EDITOR:
Kings County Memorial Hospital in Montague has a chronic condition - emergency room closed, no physicians available. The closures were predicted by opposition MLA Sidney MacEwen in the legislature in May. The minister of health noted the difficulties and called a meeting to ask for public and medical staff input. Soon after the meeting, the minister said he had solutions - triage would be improved, hours reduced and, hope upon hope, other Island physicians would volunteer to fill in the gaps in the schedule. Things would get better starting June 1.

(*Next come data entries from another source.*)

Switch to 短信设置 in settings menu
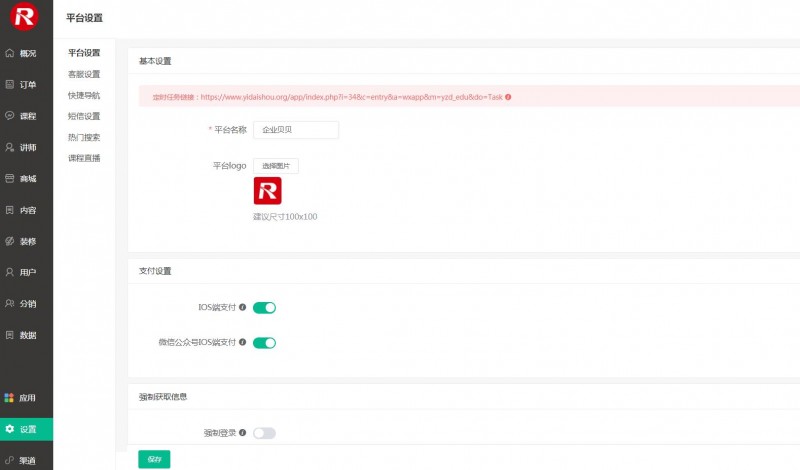Screen dimensions: 800x470 [x=84, y=116]
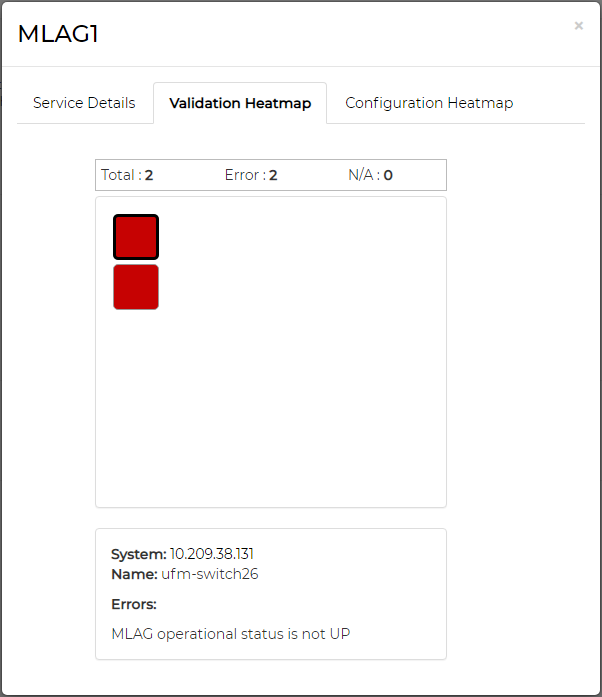Click the switch name ufm-switch26
The height and width of the screenshot is (697, 602).
210,574
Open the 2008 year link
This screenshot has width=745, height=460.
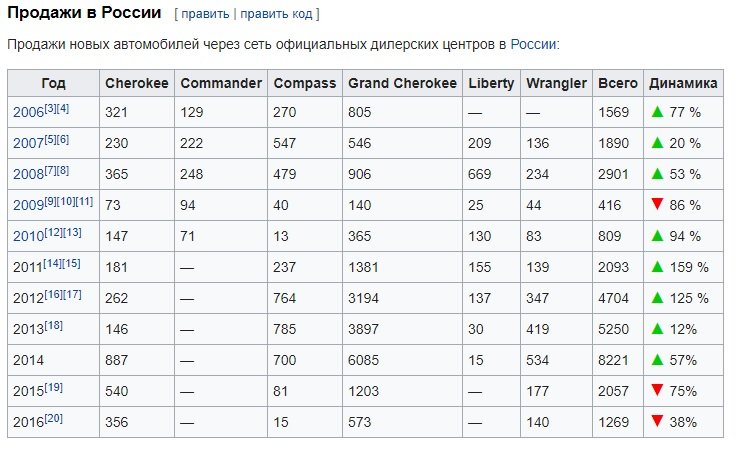28,174
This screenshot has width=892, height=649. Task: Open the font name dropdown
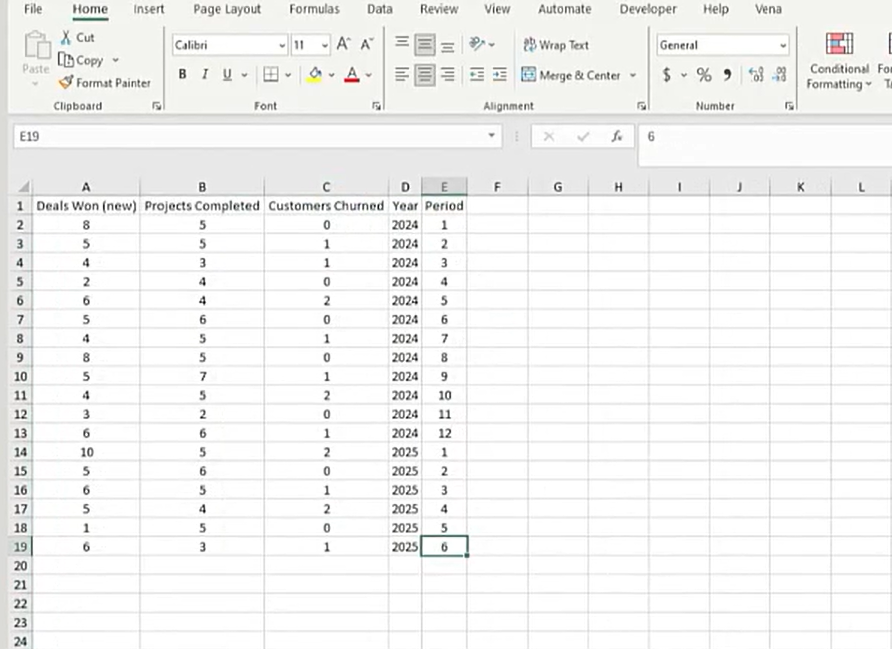(x=283, y=44)
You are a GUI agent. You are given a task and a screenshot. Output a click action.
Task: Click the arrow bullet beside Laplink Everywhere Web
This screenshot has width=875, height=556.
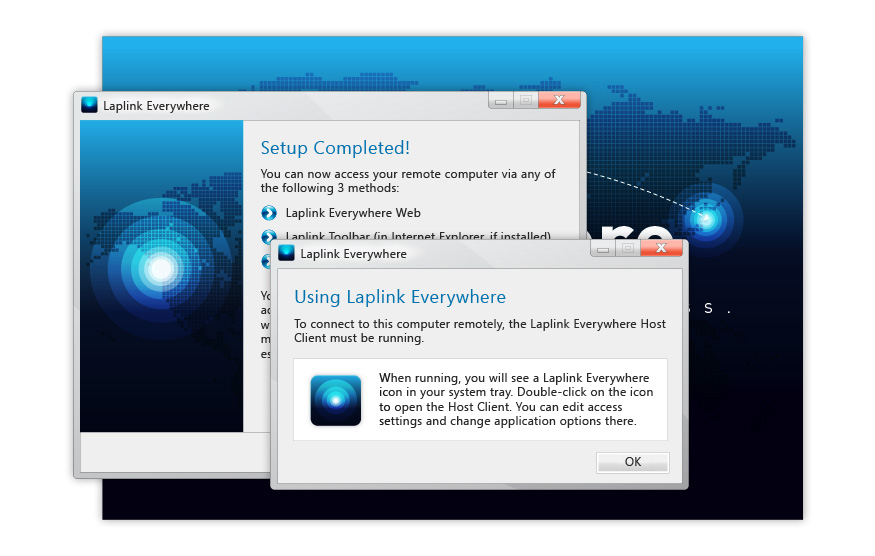pos(268,213)

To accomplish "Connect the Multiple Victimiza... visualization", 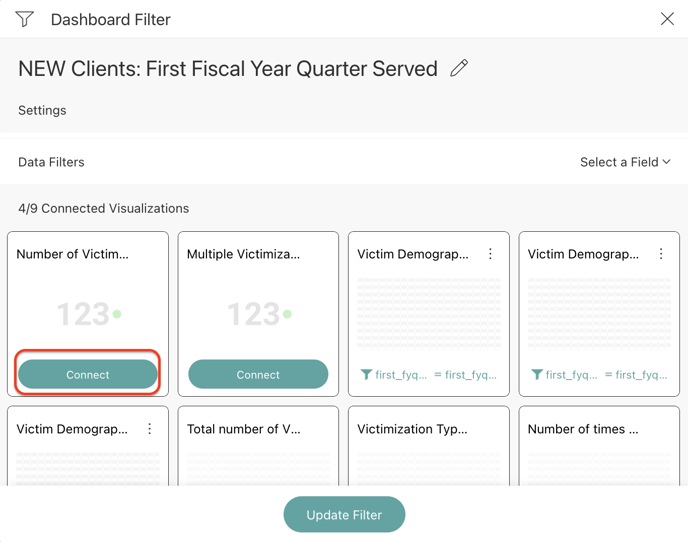I will (x=258, y=374).
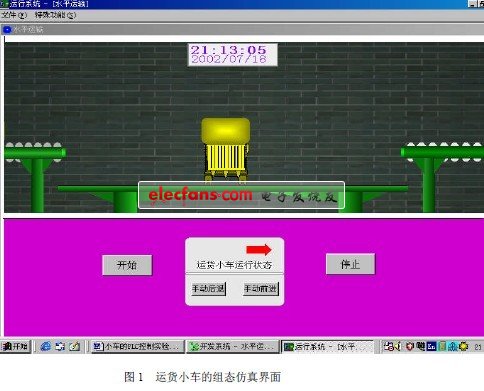
Task: Click the 开始 button on magenta panel
Action: point(127,265)
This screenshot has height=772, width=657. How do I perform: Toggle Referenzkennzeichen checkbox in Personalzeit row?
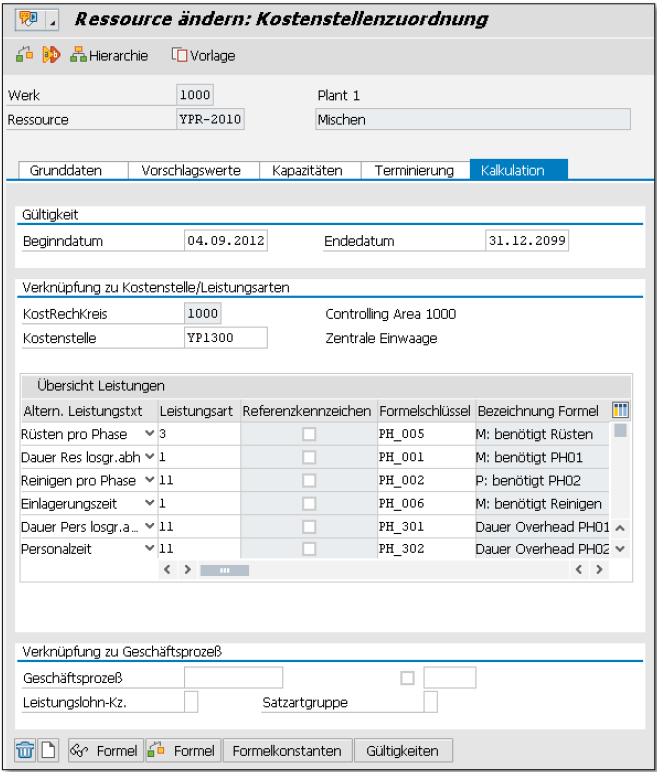click(x=309, y=549)
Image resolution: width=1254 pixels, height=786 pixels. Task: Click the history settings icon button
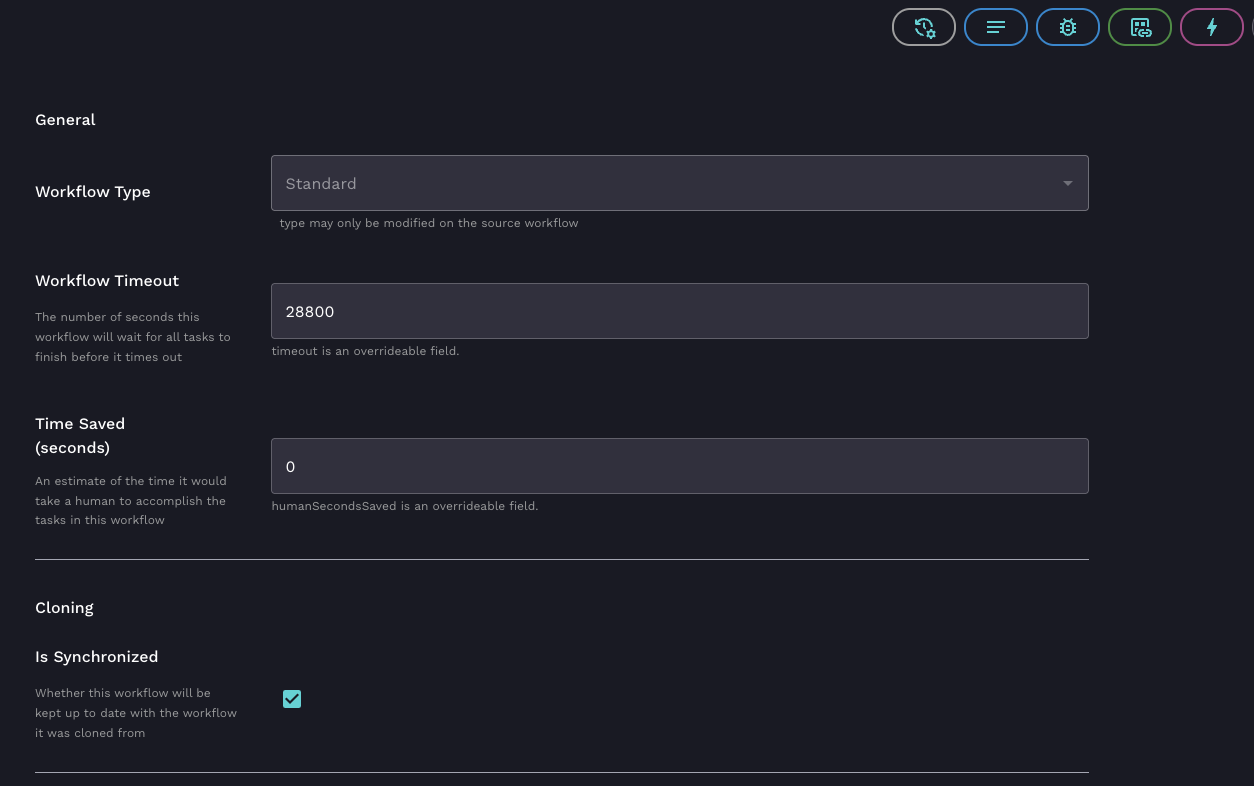coord(923,27)
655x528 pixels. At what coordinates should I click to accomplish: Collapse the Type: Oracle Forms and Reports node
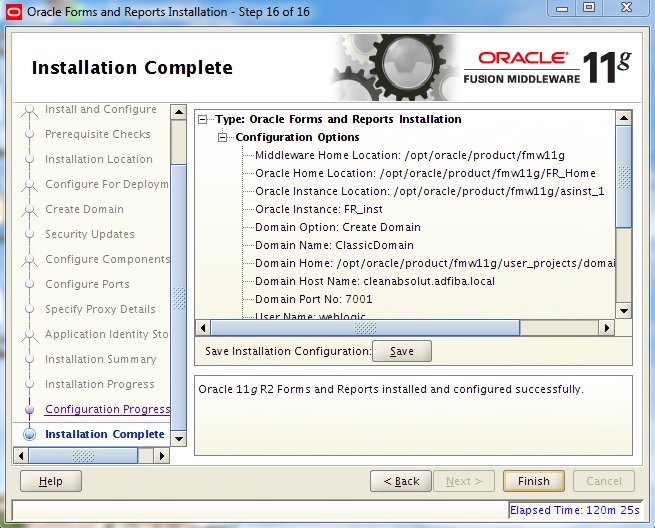(204, 119)

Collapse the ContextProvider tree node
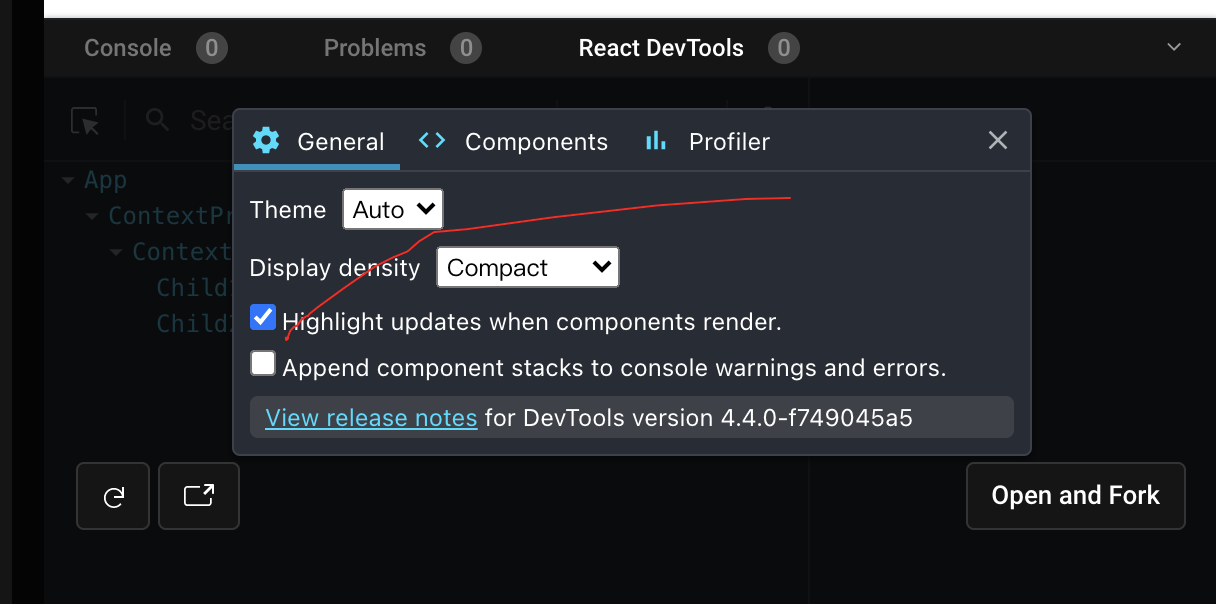[x=91, y=215]
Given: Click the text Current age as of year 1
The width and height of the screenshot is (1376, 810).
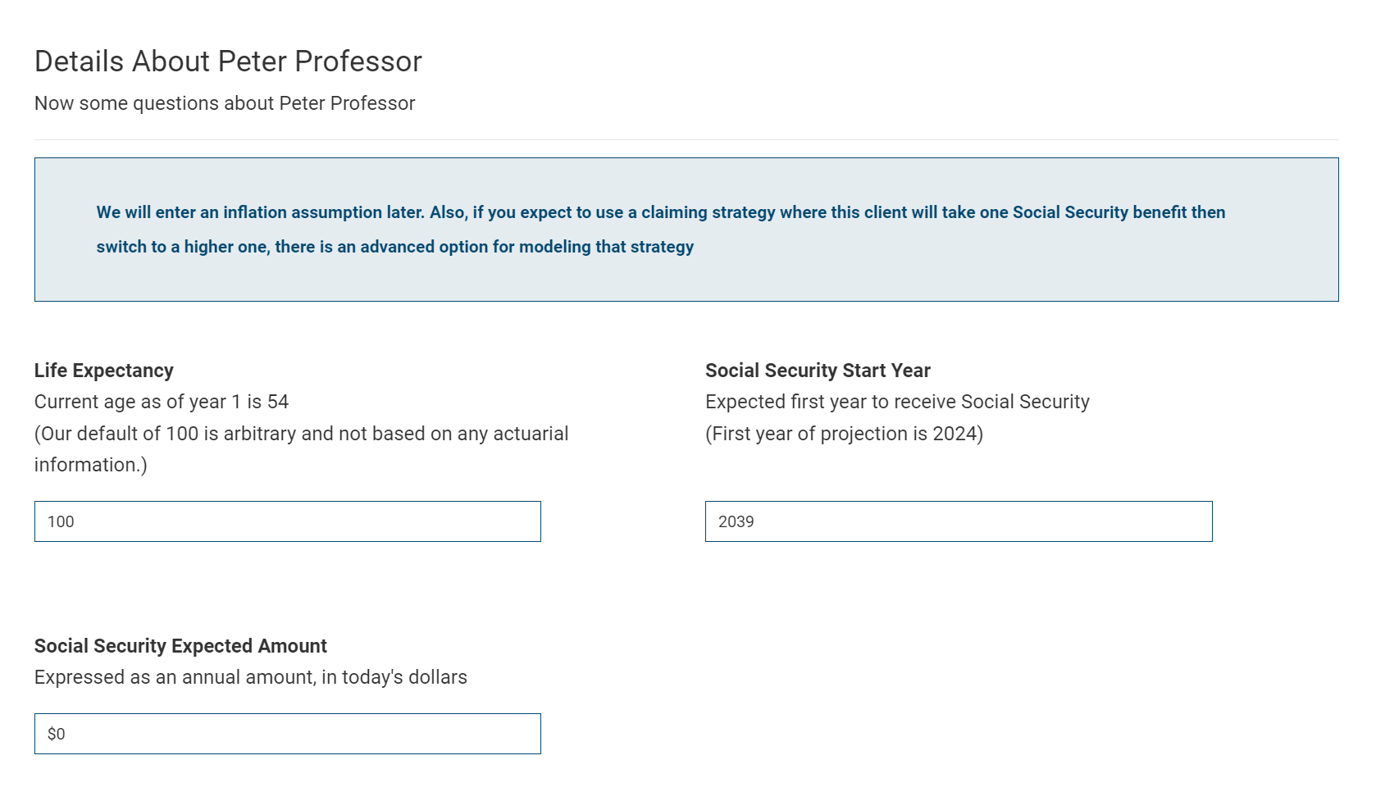Looking at the screenshot, I should (161, 401).
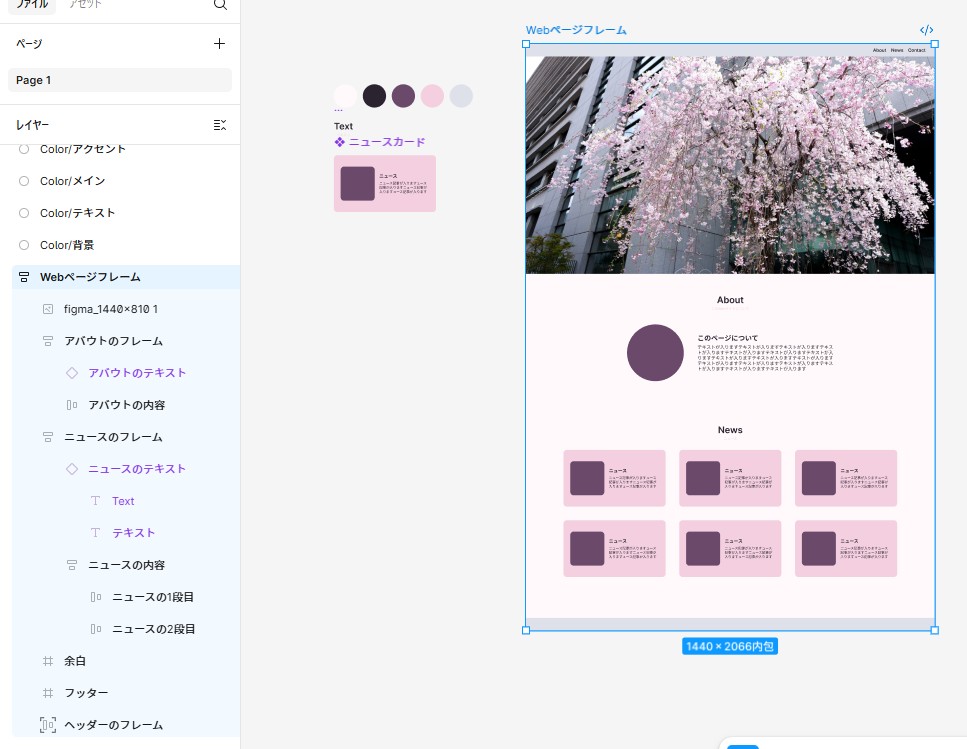Select the Color/メイン layer
Screen dimensions: 967x749
(x=72, y=181)
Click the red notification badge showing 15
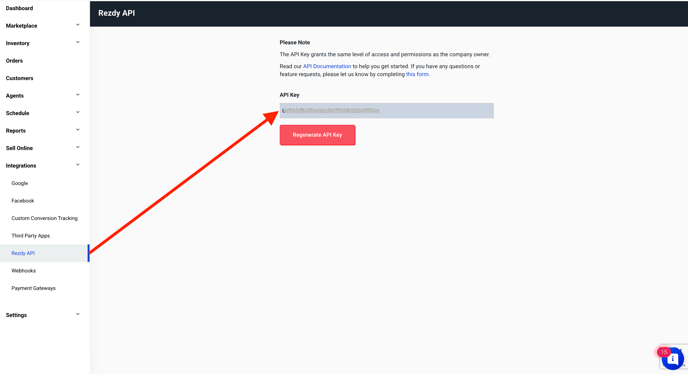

RELATED: Kings County Memorial Hospital ER in Montague closed June 18 and 19
June has come, the closures continue and the minister has another solution – immediately hire two dedicated ER doctors. Turns out that the ER positions offered are for locums, so, if hired, the physicians may be ‘dedicated’ but nonetheless temporary. Failures at KCMH point to the solution. Operating an emergency department as a walk-in clinic is outmoded. It does not work well for patients and for the family physicians who are burning out doing emergency care.
Now that the department of health and Health P.E.I. are being run from the same desk, the minister is in a position to do something useful. A commitment, with veracity, to establish stable walk-in clinics in Montague and Souris would go a long way to provide adequate and timely healthcare and access to services of a physician and as well alleviate closures at KCMH.
This is the time for intervention as chronic edges to acute and possibly radical loss at KCMH emergency department.